Many of us have been frustrated by concerned people, including therapists, suggesting we just “make a decision” not to feel the way we feel. If it were that easy, we would have done that already! That’s why sometimes even the most evidence-based approaches like Cognitive Behavioral Therapy (the basis of SMART Recovery, an international non-12 Step group whose facilitators are trained and certified) can fall flat when a traumatized person is not able to turn off the terror response long enough to access the cognitive part of the brain.
Trauma is also locked in the body. Levine, Van der Kolk, and others have written extensively about how using physical techniques, not talk therapy, can help patients more. In books such as In an Unspoken Voice: How the Body Releases Trauma and Restores Goodness4 by Peter Levine, and The Body Keeps The Score5 by Bessel van der Kolk, these techniques are explored in detail.
The key takeaways for people suffering with trauma and substance use all at the same time are:
- Talking it out may not help. It may even hurt. Forcing yourself to re-experience the events can be retraumatizing and make symptoms worse, not better.
- Go easy on yourself. Your body may hurt. Chronic pain is a common symptom. If you can, try gentle, restorative yoga (please avoid those classes that look more like yoga inspired aerobics!). A hot bath with Epsom salts can help. While it seems like “processing” the trauma would relieve the physical tension, sometimes it works the other way around.
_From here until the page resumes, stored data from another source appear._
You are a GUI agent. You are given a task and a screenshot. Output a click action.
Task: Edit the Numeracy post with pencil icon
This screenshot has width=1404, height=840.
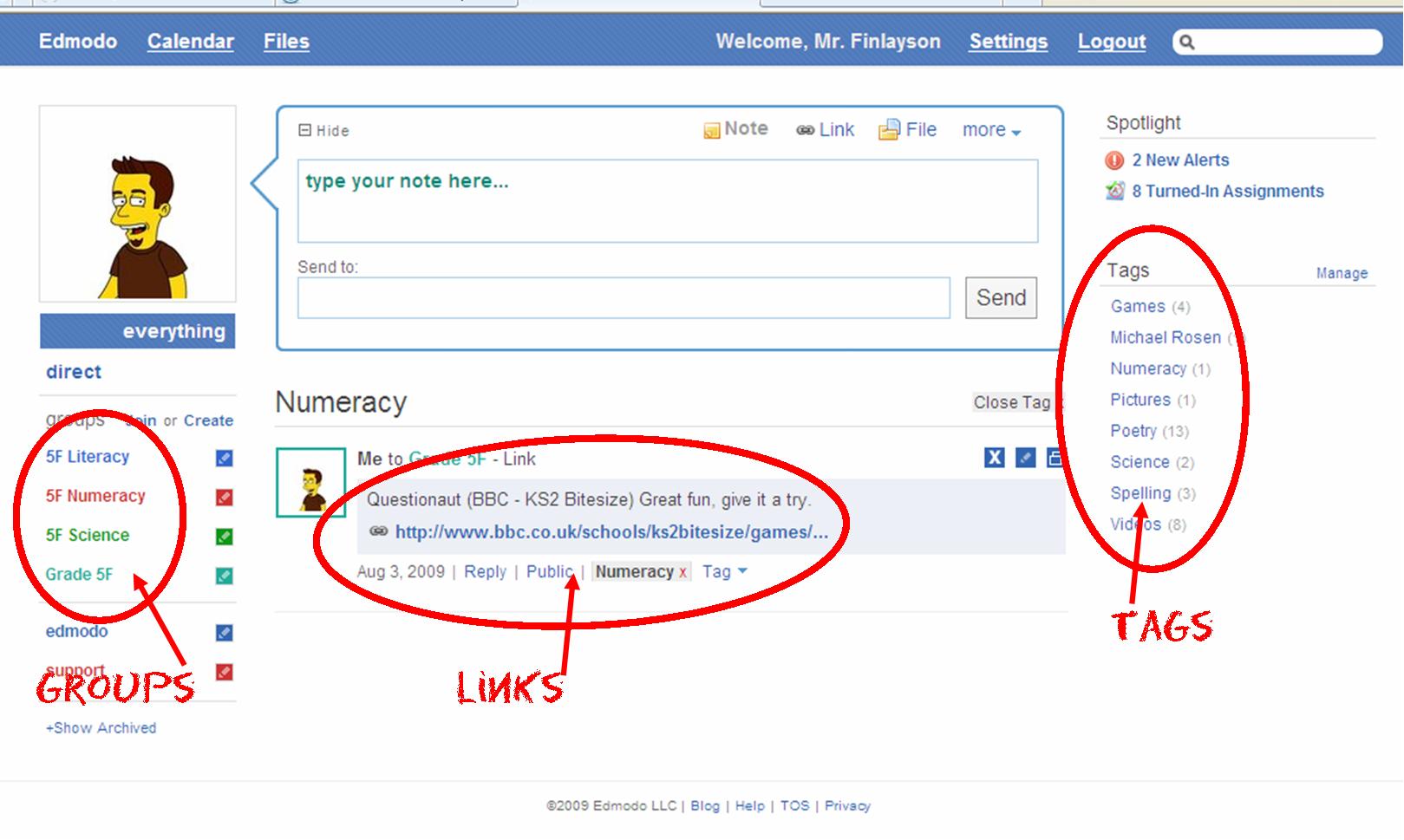1025,458
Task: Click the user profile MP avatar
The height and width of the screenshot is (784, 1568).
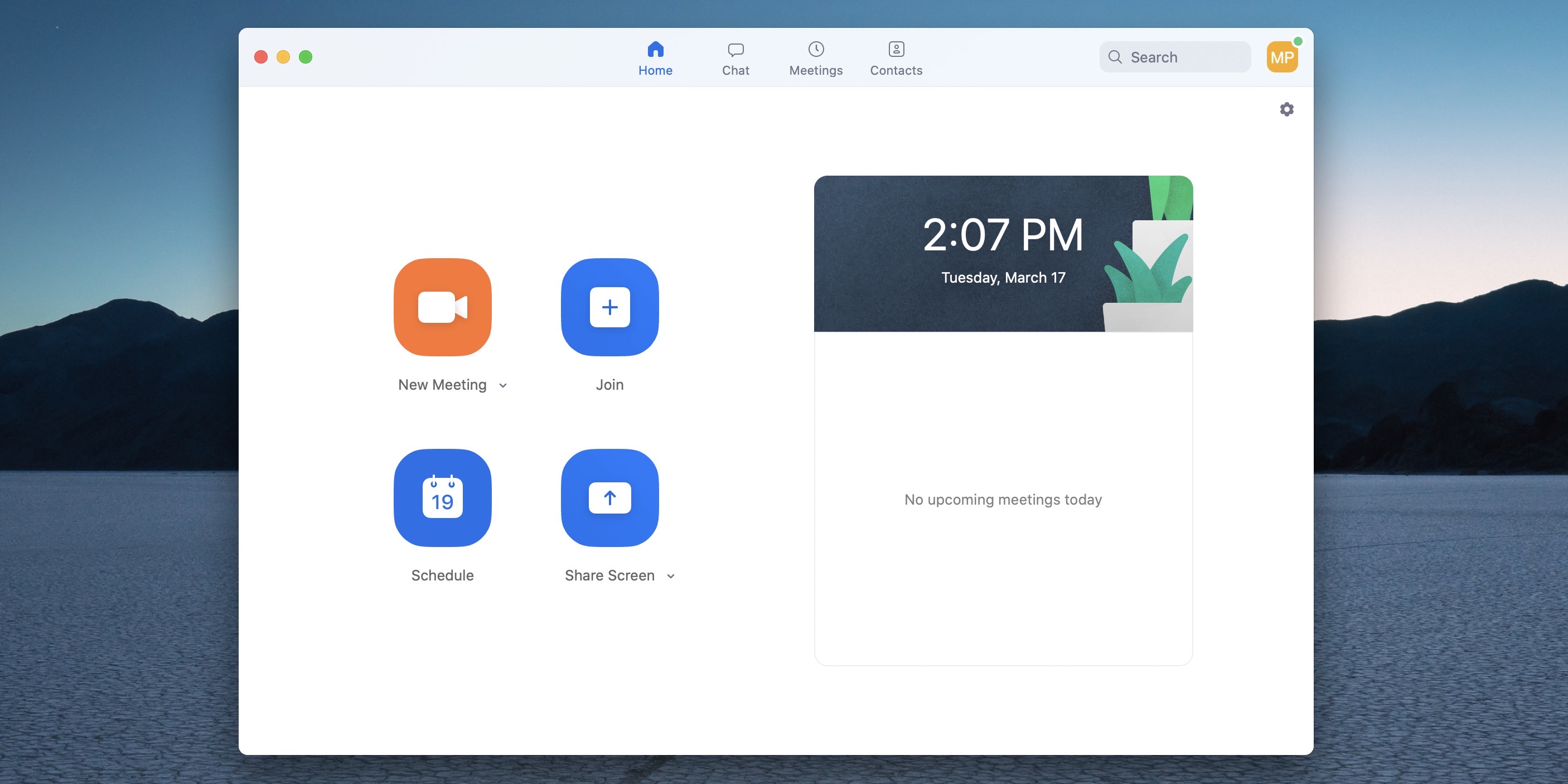Action: coord(1282,57)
- Do not attempt to justify how you feel. Trauma is individual. You don’t have to prove to anyone (not a sponsor, not a counselor, not a family member) that what you went through was *bad enough.* Focus on your healing, not others’ judgment.
- Allow yourself to set boundaries. When I was a rape survivor fresh out of crisis, I was not comfortable with being touched or with going to meetings with men. You have the right to protect yourself.
- Avoid anything that forces you to tell your story in environments where you are not able to be comfortable and honest. You do not have to “share” in meetings, work with a sponsor immediately (or at all), or answer questions from family members or friends. It can be hard to draw these boundaries and sometimes you may be in situations where you have no choice, but a firm “No” works more often than you may think.
Setting boundaries can be very difficult because once someone has been identified as an “addict,” often that person is denied freedoms and privacy that would be taken for granted in regular life. Historically, cruel and humiliating interrogations and punishments have been inflicted on addicted persons in an attempt to “break down denial” make them see the consequences of their actions. More treatment programs are now learning that these techniques can be extremely harmful. Treatment should be healing, not re-traumatizing.
Look for future articles about how to choose a treatment center or program that is truly trauma-informed. And remember, your own instincts are not necessarily wrong because you have used substances problematically. If you are being forced to relive traumatic experiences in a way that brings on flashbacks, physical symptoms or terror, you have the right to just say no.
2 Levine, PA. (2005) Healing Trauma. Boulder, Colorado: Sounds True, Inc.
4 Levine, PA. (2019) In An Unspoken Voice: How the Body Releases Trauma and Restores Goodness. Berkeley, CA: North Atlantic Books.